French olim continue to cluster in the Mediterranean coastal corridor that French-speaking North African Jews populated in the 1960s and 1970s. The destinations follow established gravity wells, now substantially reinforced.

Netanya absorbed 4,700 olim across the post-October 7 absorption year — more than any other Israeli city. Its French-speaking community is now the city's defining demographic feature. Tel Aviv (4,480), Ashdod (1,100), Bat Yam (1,880), and Herzliya round out the French Mediterranean axis.
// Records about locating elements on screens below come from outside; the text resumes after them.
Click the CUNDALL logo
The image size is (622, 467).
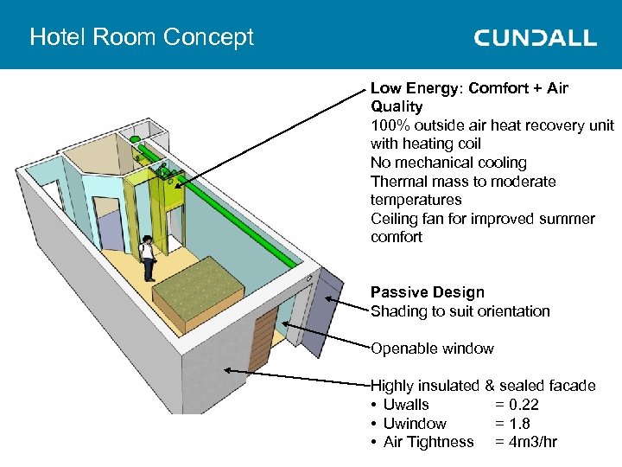535,37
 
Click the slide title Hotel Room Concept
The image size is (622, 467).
142,37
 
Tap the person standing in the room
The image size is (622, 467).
148,258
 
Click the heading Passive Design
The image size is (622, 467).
428,292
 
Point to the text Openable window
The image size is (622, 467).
432,349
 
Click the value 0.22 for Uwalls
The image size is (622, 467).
526,405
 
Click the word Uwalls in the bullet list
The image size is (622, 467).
406,405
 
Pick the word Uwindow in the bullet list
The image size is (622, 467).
415,424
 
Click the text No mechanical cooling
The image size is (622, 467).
448,163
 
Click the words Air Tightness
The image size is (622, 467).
428,442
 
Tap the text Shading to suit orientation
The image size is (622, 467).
460,311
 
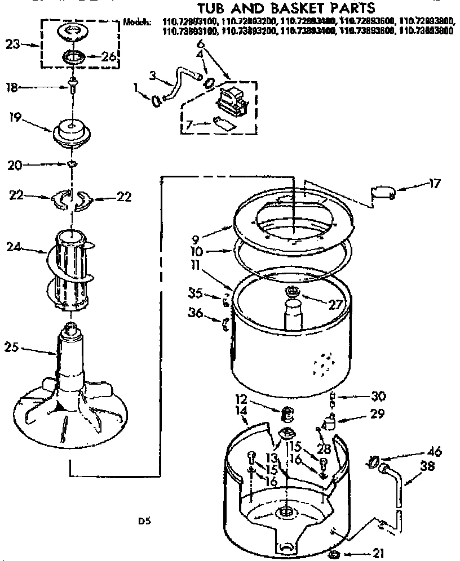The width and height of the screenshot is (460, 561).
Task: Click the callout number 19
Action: click(x=16, y=119)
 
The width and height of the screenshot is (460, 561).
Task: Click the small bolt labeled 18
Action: click(x=72, y=85)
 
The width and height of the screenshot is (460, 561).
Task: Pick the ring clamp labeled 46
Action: click(x=373, y=462)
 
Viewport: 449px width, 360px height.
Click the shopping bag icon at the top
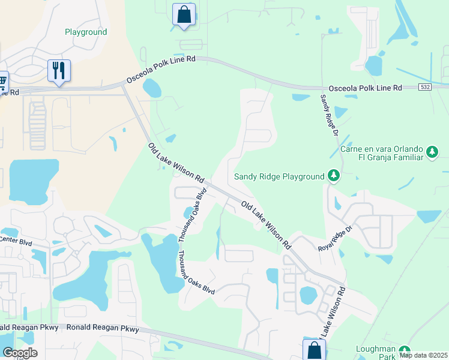coord(184,14)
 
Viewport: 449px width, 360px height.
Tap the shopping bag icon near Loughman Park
coord(314,350)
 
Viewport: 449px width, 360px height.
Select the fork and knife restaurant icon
coord(59,71)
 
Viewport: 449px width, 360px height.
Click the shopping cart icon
coord(2,80)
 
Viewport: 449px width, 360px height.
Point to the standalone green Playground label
coord(86,32)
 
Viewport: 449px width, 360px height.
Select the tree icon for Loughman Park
coord(405,351)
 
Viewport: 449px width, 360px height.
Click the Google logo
coord(20,353)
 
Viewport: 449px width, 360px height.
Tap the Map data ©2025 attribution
coord(423,355)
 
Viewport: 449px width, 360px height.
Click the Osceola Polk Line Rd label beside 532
coord(362,88)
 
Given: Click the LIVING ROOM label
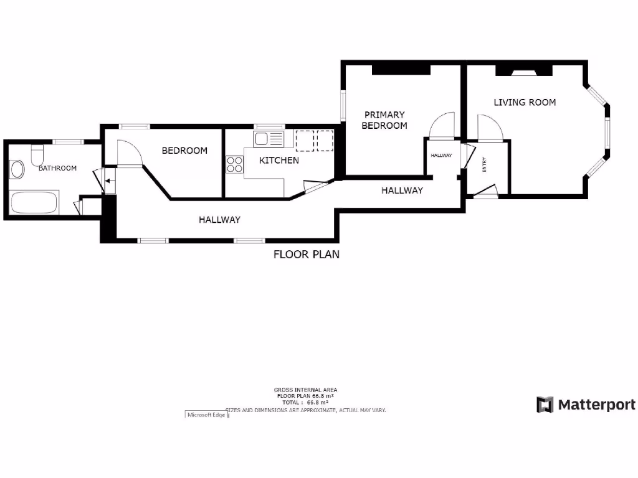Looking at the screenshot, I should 525,102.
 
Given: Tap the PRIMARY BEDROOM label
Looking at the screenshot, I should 385,120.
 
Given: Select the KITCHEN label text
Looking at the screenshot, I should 279,160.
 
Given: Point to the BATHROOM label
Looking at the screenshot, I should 57,168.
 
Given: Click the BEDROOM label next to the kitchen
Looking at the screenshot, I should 184,151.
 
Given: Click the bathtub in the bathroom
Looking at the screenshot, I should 34,202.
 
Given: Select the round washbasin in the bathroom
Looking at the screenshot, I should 16,169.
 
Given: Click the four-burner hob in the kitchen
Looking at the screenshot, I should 235,164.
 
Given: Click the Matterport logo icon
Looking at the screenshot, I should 545,405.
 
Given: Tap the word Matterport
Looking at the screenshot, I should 596,405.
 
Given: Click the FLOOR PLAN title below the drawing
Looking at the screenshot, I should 307,254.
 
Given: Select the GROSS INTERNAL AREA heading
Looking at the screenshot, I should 305,390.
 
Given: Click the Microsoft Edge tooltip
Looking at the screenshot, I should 207,415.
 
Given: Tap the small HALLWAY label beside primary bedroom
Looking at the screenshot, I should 440,156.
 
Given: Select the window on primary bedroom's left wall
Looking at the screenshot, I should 342,106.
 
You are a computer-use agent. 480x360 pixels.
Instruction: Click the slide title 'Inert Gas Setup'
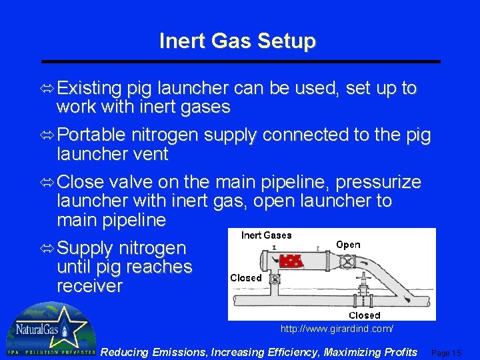click(237, 41)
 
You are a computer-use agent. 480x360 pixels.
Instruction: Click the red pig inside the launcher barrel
click(291, 260)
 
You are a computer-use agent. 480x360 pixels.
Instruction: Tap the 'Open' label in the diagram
click(348, 245)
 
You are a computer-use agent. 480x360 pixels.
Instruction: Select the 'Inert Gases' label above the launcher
click(267, 235)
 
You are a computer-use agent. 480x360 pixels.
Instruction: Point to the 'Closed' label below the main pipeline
click(364, 315)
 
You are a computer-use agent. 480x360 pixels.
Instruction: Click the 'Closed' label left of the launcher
click(246, 278)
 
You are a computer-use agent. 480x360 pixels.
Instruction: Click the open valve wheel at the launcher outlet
click(346, 261)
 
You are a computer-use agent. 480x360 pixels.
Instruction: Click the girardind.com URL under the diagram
click(337, 329)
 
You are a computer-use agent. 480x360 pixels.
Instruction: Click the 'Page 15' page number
click(447, 353)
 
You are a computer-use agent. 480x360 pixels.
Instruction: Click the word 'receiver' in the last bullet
click(90, 287)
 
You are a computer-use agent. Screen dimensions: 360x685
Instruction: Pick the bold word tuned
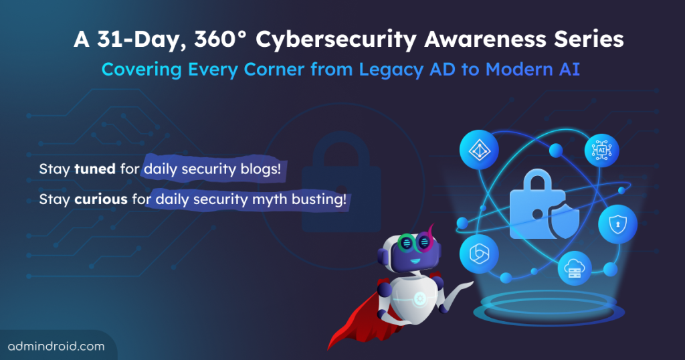[96, 169]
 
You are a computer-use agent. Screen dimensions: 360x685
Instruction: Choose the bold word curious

Within Netanya, the Park HaYam and Kiryat Hasharon neighborhoods have absorbed coordinated French capital. Levinstein Group and Magil Construction's Park HaYam project sells primarily into the French Jewish market. Tel Aviv's Ramat Aviv and northern districts, Jerusalem's German Colony and Rehavia, and Herzliya Pituah's villa neighborhoods have drawn the higher end of the wave.

The Buying Pattern

Israeli brokers report that French Jewish purchasers operate at an average ticket of 3.5 to 5.5 million shekels — roughly $950,000 to $1.5 million — with a marked preference for sea-view balconies and proximity to existing French institutions. In trade publications, a sea-view balcony is described as effectively non-negotiable.

The buying is timing-aware. Many French buyers acquire property 12 to 36 months before physical aliyah, using the period to plan business exits, school transitions, and family arrivals.

The Developer Ecosystem

A specific Israeli developer ecosystem has reorganized around French buyers. Azorim, Aura Israel, Africa Israel Residences, and Mishorim have all opened or expanded Paris marketing offices. Anglo-Saxon Real Estate runs dedicated French desks in Netanya and Tel Aviv. RE/MAX Israel operates multilingual offices throughout the French corridor.
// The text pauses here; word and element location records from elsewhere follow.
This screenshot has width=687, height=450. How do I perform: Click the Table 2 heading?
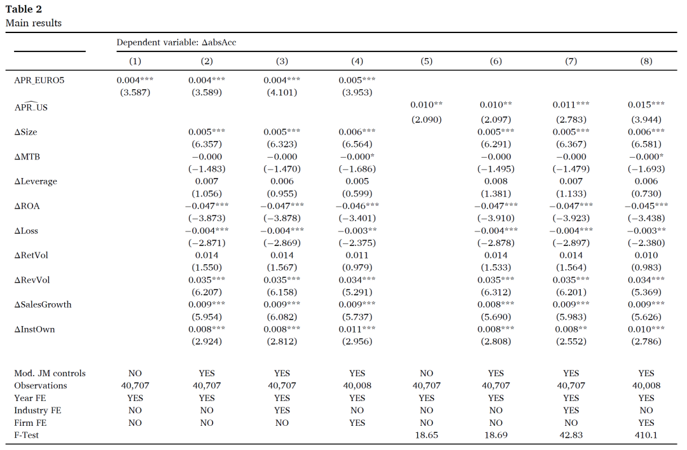click(x=24, y=9)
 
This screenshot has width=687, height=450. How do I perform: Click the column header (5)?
click(x=426, y=61)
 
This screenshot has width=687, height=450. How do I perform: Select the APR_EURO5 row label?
click(x=39, y=80)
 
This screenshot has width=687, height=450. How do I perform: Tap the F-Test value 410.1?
click(x=646, y=435)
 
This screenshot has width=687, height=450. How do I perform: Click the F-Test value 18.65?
click(x=426, y=435)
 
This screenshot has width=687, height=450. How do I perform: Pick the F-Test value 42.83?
click(x=571, y=435)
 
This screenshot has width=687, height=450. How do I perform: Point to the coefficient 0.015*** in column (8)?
click(x=646, y=105)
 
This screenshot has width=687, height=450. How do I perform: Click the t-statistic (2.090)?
click(x=426, y=119)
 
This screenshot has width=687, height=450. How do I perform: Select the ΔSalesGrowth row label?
click(x=43, y=304)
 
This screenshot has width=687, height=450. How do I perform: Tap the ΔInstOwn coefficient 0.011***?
click(x=357, y=329)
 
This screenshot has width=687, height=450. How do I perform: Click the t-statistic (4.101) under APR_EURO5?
click(x=282, y=92)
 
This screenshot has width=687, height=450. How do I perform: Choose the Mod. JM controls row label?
click(x=50, y=373)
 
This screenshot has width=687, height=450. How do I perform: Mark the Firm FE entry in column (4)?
click(x=357, y=423)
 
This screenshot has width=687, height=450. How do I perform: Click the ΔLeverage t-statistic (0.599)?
click(x=357, y=193)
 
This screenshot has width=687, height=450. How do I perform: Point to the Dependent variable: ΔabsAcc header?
click(x=176, y=43)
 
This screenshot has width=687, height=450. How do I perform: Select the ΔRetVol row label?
click(x=31, y=256)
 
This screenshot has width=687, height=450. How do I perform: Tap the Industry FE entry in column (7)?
click(x=571, y=411)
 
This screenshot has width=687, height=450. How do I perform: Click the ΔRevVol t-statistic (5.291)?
click(x=357, y=292)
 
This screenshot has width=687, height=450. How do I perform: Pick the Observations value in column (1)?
click(x=135, y=386)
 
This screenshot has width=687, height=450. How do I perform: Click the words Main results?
click(x=33, y=24)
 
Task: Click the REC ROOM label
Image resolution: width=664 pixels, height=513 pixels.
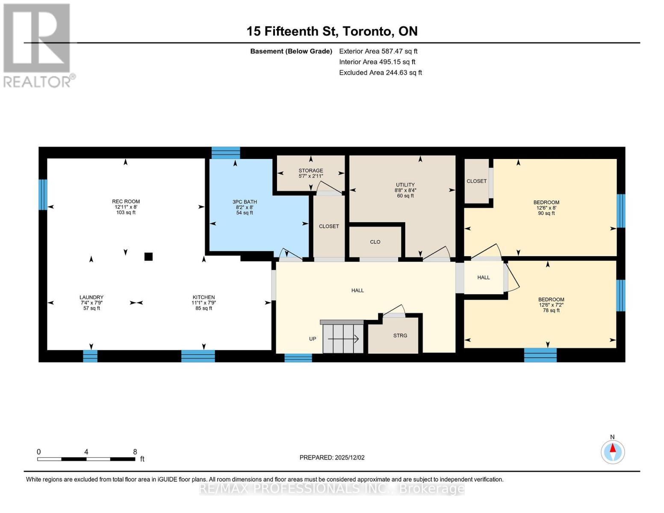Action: coord(126,202)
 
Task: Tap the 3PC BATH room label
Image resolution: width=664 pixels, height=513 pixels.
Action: coord(245,202)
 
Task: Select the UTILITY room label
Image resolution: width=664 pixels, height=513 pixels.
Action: coord(405,185)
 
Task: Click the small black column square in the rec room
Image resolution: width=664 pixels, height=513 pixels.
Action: coord(148,256)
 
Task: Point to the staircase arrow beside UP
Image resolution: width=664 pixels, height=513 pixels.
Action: coord(343,339)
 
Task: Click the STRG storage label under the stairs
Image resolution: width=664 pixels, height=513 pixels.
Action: coord(400,336)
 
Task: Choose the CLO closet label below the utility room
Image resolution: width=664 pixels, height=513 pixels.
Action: coord(375,242)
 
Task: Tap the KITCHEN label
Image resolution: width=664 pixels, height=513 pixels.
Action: coord(204,298)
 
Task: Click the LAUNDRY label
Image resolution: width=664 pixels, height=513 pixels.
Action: coord(91,298)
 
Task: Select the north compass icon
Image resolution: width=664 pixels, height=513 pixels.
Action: coord(612,451)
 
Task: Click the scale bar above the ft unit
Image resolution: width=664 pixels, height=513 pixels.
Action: coord(86,459)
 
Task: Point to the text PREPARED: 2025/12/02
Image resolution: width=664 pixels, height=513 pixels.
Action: coord(332,457)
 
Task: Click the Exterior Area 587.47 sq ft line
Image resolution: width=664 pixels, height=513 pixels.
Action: coord(378,51)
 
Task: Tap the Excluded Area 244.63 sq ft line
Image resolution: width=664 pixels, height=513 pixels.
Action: coord(380,73)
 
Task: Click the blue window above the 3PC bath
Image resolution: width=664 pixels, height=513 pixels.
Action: coord(226,153)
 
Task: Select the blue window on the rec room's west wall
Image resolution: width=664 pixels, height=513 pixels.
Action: coord(43,195)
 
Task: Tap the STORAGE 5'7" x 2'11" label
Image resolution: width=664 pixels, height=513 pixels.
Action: coord(311,173)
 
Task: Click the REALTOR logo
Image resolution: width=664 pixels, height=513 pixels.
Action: coord(38,45)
The 2024-2025 sales cycle saw Israeli developers run dedicated sales events in Paris, Lyon, Marseille, and Nice — sometimes leveraging French banking partners for bridge financing. Several developers now sell exclusively to French buyers in specific tower projects. On the financing side, Bank Jerusalem, Mizrahi-Tefahot, and Bank Leumi have French-language mortgage desks specifically built to underwrite cross-border buyers.

The Parallel Institutions

French Jewish institutions have been quietly building parallel infrastructure in Israel for years. French-language synagogues operate across Netanya, Ashdod, and Tel Aviv. French Jewish day schools — Tashbar, École Lubavitch, the Migdal Or networks — run programs in Israel that mirror their Paris and Lyon operations.
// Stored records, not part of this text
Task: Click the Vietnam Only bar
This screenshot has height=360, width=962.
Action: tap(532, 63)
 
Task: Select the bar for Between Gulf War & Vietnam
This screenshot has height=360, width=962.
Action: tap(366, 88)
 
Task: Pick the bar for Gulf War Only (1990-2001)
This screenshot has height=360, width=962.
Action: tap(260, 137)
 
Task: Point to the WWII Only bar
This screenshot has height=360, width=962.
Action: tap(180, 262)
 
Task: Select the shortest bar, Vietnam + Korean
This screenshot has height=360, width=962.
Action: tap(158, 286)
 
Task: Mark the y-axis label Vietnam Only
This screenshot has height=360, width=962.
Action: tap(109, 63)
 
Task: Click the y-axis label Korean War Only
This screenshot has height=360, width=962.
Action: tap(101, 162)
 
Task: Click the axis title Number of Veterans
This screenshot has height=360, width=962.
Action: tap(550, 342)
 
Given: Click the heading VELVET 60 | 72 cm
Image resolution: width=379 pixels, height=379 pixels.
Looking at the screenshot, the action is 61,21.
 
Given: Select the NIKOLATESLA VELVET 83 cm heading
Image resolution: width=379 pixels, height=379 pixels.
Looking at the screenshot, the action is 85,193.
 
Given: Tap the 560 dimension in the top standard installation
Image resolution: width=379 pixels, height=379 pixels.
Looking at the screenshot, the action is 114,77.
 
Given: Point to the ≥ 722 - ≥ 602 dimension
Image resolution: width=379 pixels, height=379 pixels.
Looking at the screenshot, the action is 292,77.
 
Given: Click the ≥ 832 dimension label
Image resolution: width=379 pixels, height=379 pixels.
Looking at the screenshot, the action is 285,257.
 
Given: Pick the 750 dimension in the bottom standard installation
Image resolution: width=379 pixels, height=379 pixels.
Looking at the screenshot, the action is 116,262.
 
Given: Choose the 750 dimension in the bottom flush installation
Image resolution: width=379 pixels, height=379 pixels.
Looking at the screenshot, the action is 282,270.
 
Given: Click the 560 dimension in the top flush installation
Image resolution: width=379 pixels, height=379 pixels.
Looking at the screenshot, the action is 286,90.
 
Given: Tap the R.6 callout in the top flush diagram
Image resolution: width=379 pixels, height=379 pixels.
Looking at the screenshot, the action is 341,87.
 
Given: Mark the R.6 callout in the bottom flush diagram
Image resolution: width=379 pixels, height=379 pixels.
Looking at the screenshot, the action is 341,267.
French-speaking medical practices, dental clinics, law firms, and accounting offices now line the central corridor from Netanya to Ashdod. Crif maintains a coordinating presence in Israel; FSJU (Fonds Social Juif Unifié) networks operate transitional services for arriving families. The aliyah is not improvised. It is being absorbed by a system designed for it, financed largely by capital French Jewish families moved in advance.

What It Means

The French Aliyah Bet is not a migration story alone. It is a coordinated movement of people, capital, real estate, business assets, and institutional infrastructure — all moving on a sustained, multi-year arc. The financial flow leads the population flow by 12 to 36 months. The institutional flow leads both by years more.

For firms building Israeli businesses that touch this economy — real estate, banking, education, healthcare, kosher hospitality, French-language professional services — the question is no longer whether the French wave continues. It is how to be positioned in Netanya, Ashdod, Tel Aviv, and Herzliya before the next 3,000 arrive.